Hosting on Digital Ocean is quite amazing so far. Maybe it’s the SSDs. Whatever it is, all the sites are performing far better than on the old shared web host. People who edit the MultimediaWiki report that changes get saved in less than the 10 or so seconds required on the old server.

Again, all problems are now my problems. A sore spot with the shared web host was general poor performance. The hosting company would sometimes complain that my sites were using too much CPU. I would have loved to try to optimize things. However, the cPanel interface found on many shared hosts don’t give you a great deal of data for debugging performance problems. However, same sites, same software, same load on the VPS is considerably more performant.

Problem: I’ve already had the MySQL database die due to a spike in usage. I had to manually restart it. I was considering a cron-based solution to check if the server is running and restart it if not. In response to my analysis that my databases are mostly read and not often modified, so db crashes shouldn’t be too disastrous, a friend helpfully reminded me that, “You would not make a good sysadmin with attitudes like ‘an occasional crash is okay’.”

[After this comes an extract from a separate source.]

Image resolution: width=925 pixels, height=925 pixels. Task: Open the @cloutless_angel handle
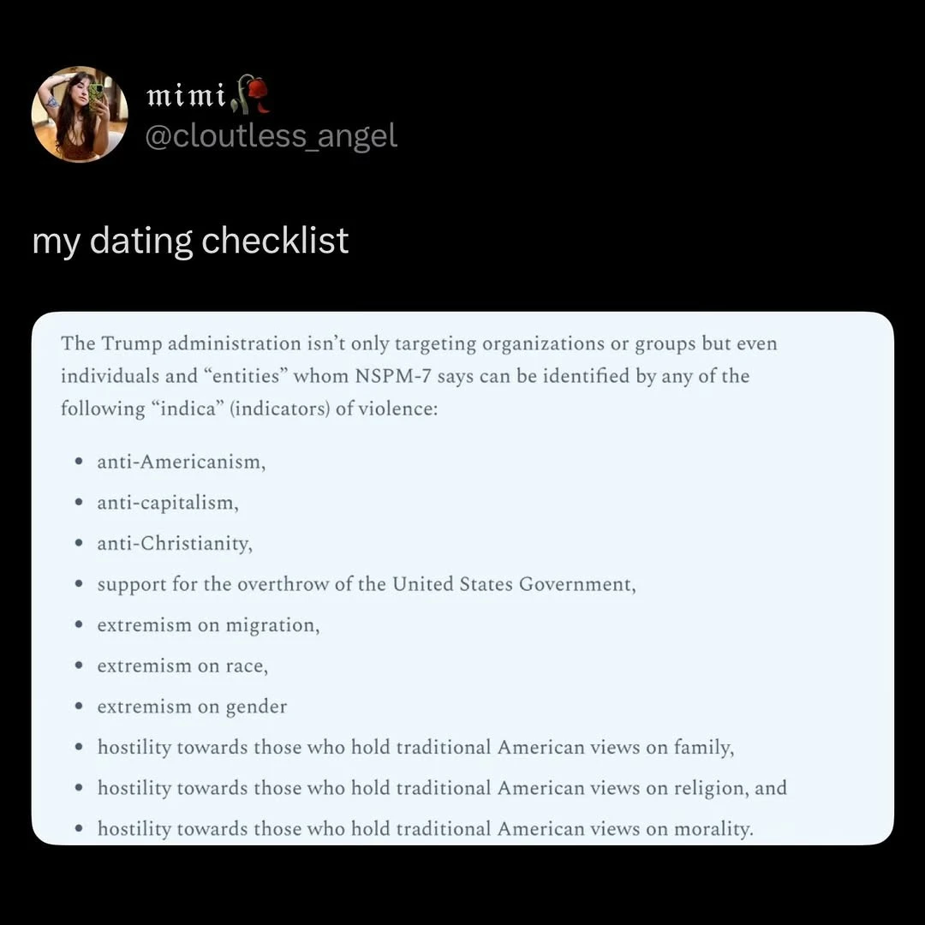271,135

To this end, I am planning to migrate the database server to a separate VPS. This is a strategy that even Digital Ocean recommends. I’m hoping that the MySQL server isn’t subject to such memory spikes, but I’ll continue to monitor it after I set it up.

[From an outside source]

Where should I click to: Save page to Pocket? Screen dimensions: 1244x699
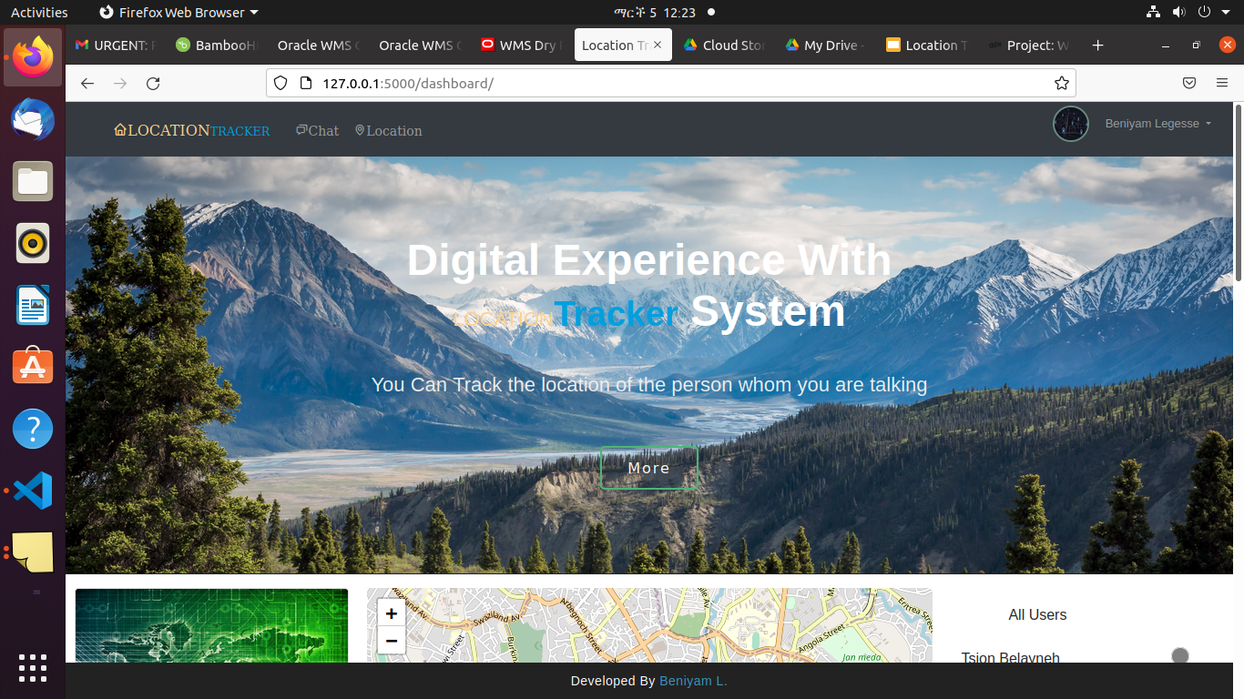pos(1188,83)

Overall, the server continues to get modest amounts of traffic. I predict it will remain that way unless Dark Shikari resurrects the x264dev blog. The biggest spike that multimedia.cx ever saw was when Steve Jobs linked to this WebM post.

Dropped Sites
There are a bunch of subdomains I dropped because I hadn’t done anything with them for years and I doubt anyone will notice they’re gone. One notable section that I decided to drop is the samples.mplayerhq.hu archive. It will live on, but it will be hosted by samples.ffmpeg.org, which had a full mirror anyway. The lower-end VPS instances don’t have the 53 GB necessary.

Going Forward
Here’s to another 10 years of multimedia.cx, even if multimedia isn’t as exciting as it was 10 years ago (personal opinion; I’ll have another post on this later). But at least I can get working on some other projects now that this is done. For the past 4 months or so, whenever I think of doing some other project, I always remembered that this server move took priority over everything else.

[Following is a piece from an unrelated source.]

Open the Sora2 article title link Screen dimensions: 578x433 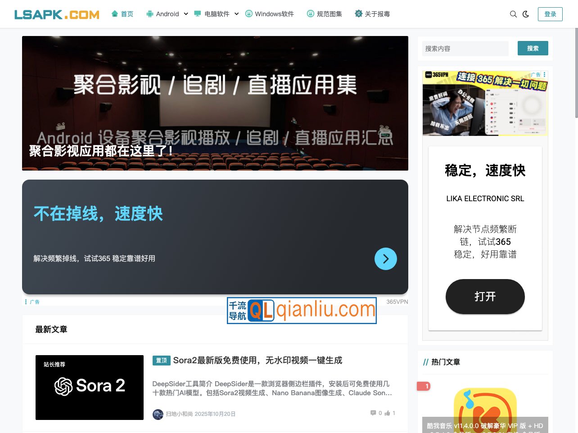tap(257, 360)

Posted in General | 4 Comments »

Reverse Engineering Italian Literature

June 30th, 2014 by Multimedia Mike

Some time ago, Diego “Flameeyes” Pettenò tried his hand at reverse engineering a set of really old CD-ROMs containing even older Italian literature. The goal of this RE endeavor would be to extract the useful literature along with any structural metadata (chapters, etc.) and convert it to a more open format suitable for publication at, e.g., Project Gutenberg or Archive.org.

Unfortunately, the structure of the data thwarted the more simplistic analysis attempts (like inspecting for blocks of textual data). This will require deeper RE techniques. Further frustrating the effort, however, is the fact that the binaries that implement the reading program are written for the now-archaic Windows 3.1 operating system.

In pursuit of this RE goal, I recently thought of a way to glean more intelligence using DOSBox.

Prior Work
There are 6 discs in the full set (distributed along with 6 sequential issues of a print magazine named L’Espresso). Analysis of the contents of the various discs reveals that many of the files are the same on each disc. It was straightforward to identify the set of files which are unique on each disc. This set of files all end with the extension “LZn”, where n = 1..6 depending on the disc number. Further, the root directory of each disc has a file indicating the sequence number (1..6) of the CD. Obviously, these are the interesting targets.

The LZ file extensions stand out to an individual skilled in the art of compression– could it be a variation of the venerable LZ compression? That’s actually unlikely because LZ — also seen as LIZ — stands for Letteratura Italiana Zanichelli (Zanichelli’s Italian Literature).

The Unix ‘file’ command was of limited utility, unable to plausibly identify any of the files.

Progress was stalled.

Saying Hello To An Old Frenemy
I have been showing this screenshot to younger coworkers to see if any of them recognize it:


DOSBox running Window 3.1

Not a single one has seen it before. Senior computer citizen status: Confirmed.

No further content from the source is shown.